Post Date : May 21, 2020
Due to the paucity of labour and equipment operators in the midst of the nationwide lockdown , shipments have not been loaded for up to 10-15 days of arrival of the container at the container freight station, a logistics industry official has reported.
In addition to this, container freight station operators have allegedly refused to adhere to the directives from the Directorate General of Shipping (DGS) on not charging storage charges from the consignees during the lockdown days, as per reports.

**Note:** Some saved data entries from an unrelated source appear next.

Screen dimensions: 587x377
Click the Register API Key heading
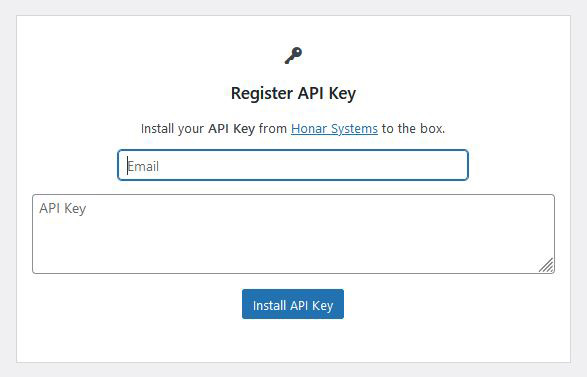(293, 93)
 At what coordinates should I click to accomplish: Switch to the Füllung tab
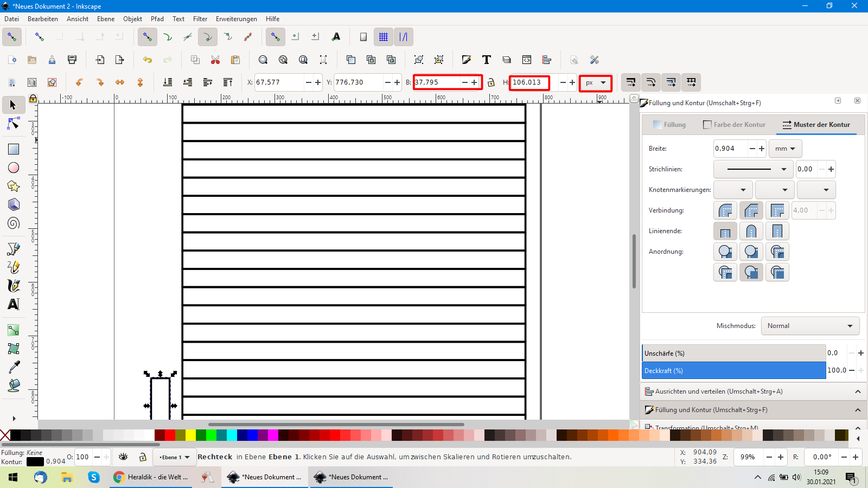click(x=670, y=125)
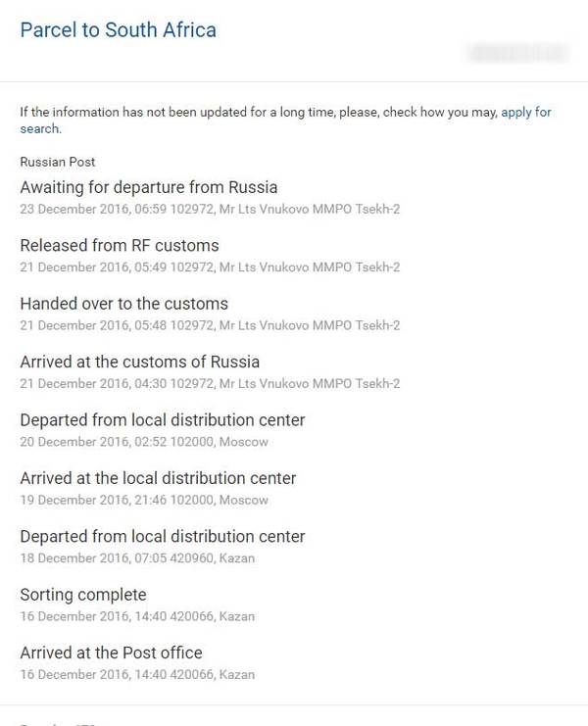This screenshot has height=726, width=588.
Task: Select "Awaiting for departure from Russia" status
Action: pyautogui.click(x=149, y=187)
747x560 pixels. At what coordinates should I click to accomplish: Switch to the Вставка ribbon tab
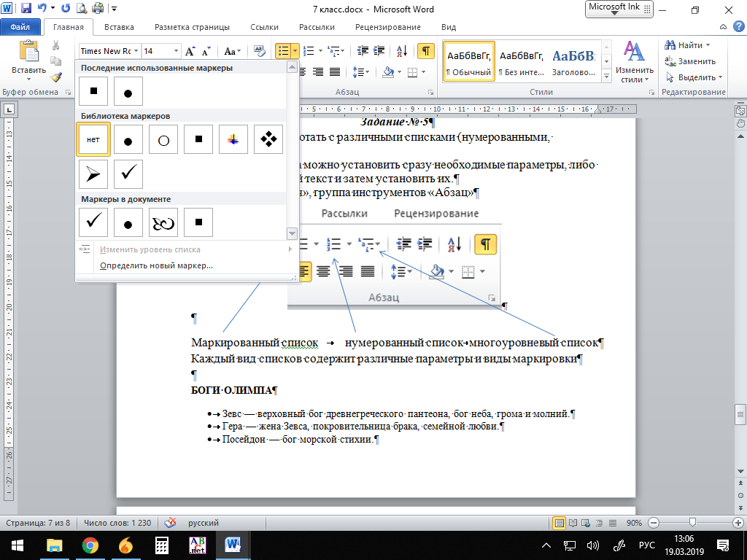pos(119,27)
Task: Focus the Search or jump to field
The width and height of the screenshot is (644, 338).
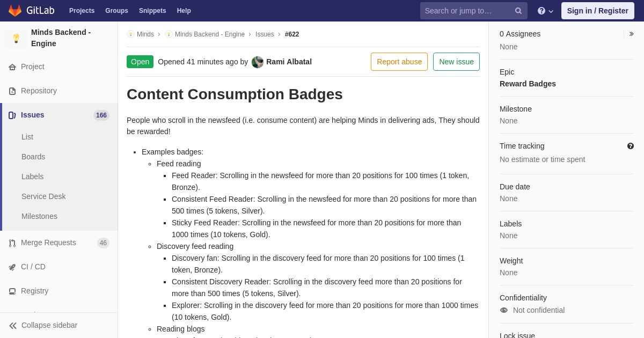Action: (467, 11)
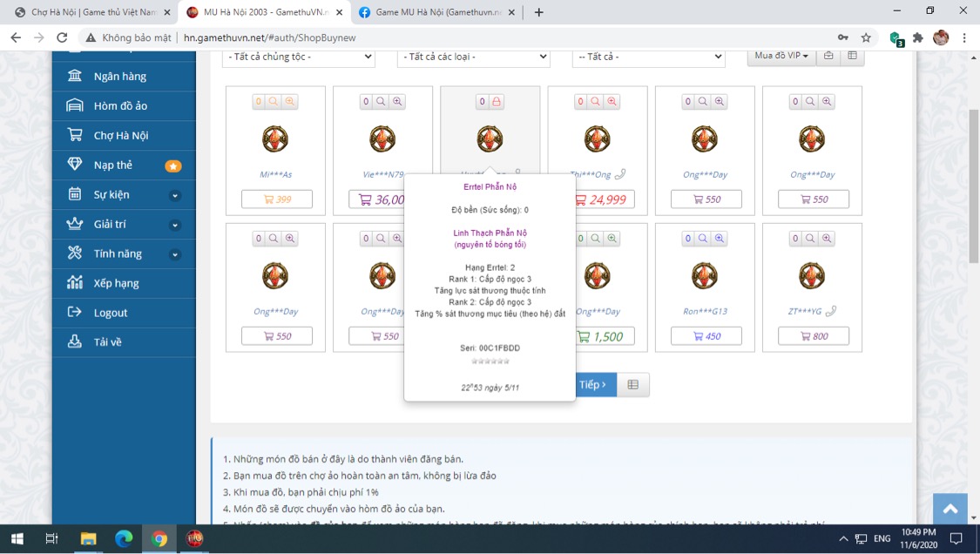Open the Tất cả chủng tộc dropdown
This screenshot has width=980, height=554.
click(298, 57)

“The cargo movement came to a standstill during lockdown 1.0. It gradually started under lockdown 2.0 and 3.0. However, migration of labour and drivers from cities to their hometowns has created labour shortages at port, airports, CFSs and Inland Container Depots (ICDS).”~Lancy Barboza, Managing Director, Flomic Global Logistics.
Barboza also added, “Truck drivers have also moved back to their home towns in large numbers and now there is a huge shortage of trucks and trailers which has severely impacted movement of domestic and international cargo”.
The ports along with the CFS, were open during the lockdown however, due to the fear of coronavirus infection and shortage of labourers, the clearance of cargo was severely affected.
“This labour crunch coupled with shortage of equipment operators has led to LCL (Less Than Container load) containers not getting de-stuffed for 10-15 days of their arrival at the CFS and the consignees are being charged for these extra storage days,” Barboza said.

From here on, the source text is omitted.